Posted on September 25 2017
Squatting is a functional movement you use pretty much everyday. Whenever you sit, you're squatting, whenever you get in and out of the car, you're squatting, whenever you go number 2, you're squatting. This movement is essential in our everyday life, so why not strengthen it by learning the proper form?
If you have bad knees like me, or if you don't know how to do a proper squat yet, you can start by sitting on a chair that allows your feet to be planted on the ground while your bottom touches the seat of the chair.
Start off by standing in front of the chair, feet shoulder width apart. Sit down like you would normally do, and then get back up. Make sure your back doesn't touch the back rest (if you have one). Keep your chest up, back straight, and your core engaged.
If you're comfortable doing the squats without a chair, you can now move onto air squats. It's the same exact movements, except this time you are going lower and there's nothing for your butt to sit on.

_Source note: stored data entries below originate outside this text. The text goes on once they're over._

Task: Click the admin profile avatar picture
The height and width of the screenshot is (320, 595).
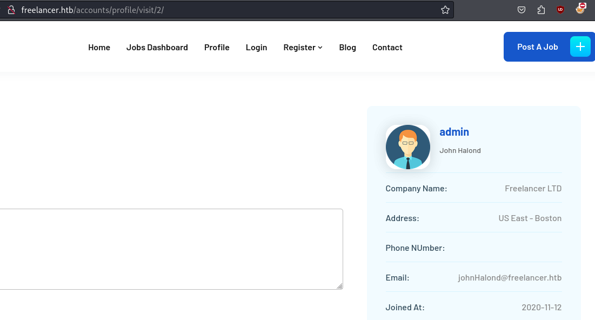Action: [408, 147]
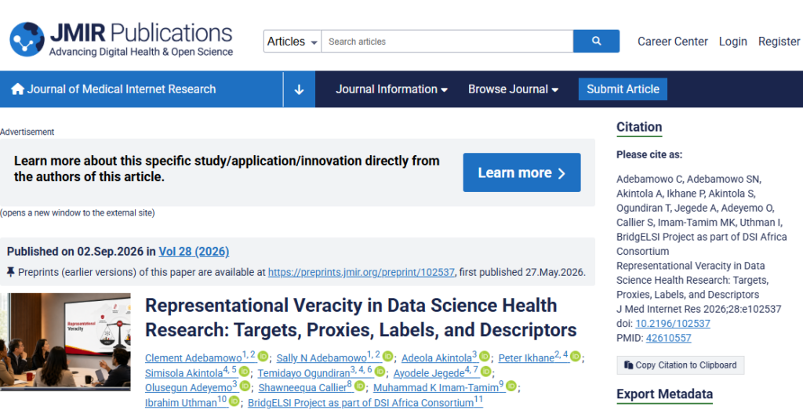803x410 pixels.
Task: Click the Submit Article button
Action: 623,89
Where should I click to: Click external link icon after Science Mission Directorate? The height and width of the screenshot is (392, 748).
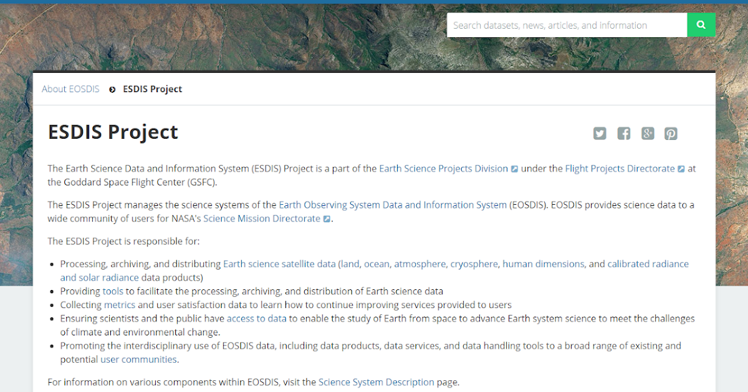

Just as before, you want your chest up, back straight, and your core engaged.
Tired of doing air squats? Add a kettle bell or dumbbell. Same exact thing though, chest up, back straight, and core engaged.
Ready for even more weight? Use a barbell and gradually increase your weight whenever the weight is becoming too easy for you. Once again, keep your chest up, back straight, and core engaged!
Don't try to advance to the next level too fast. Make sure you have proper form before moving onto anything with weight. Look in the mirror while you're squatting or take a video of yourself to see if you have proper form. It's better to take it easily and have your form correct, rather than advance too quickly by adding weight and getting injured in the process.
Remember, chest up, back straight, and core engaged!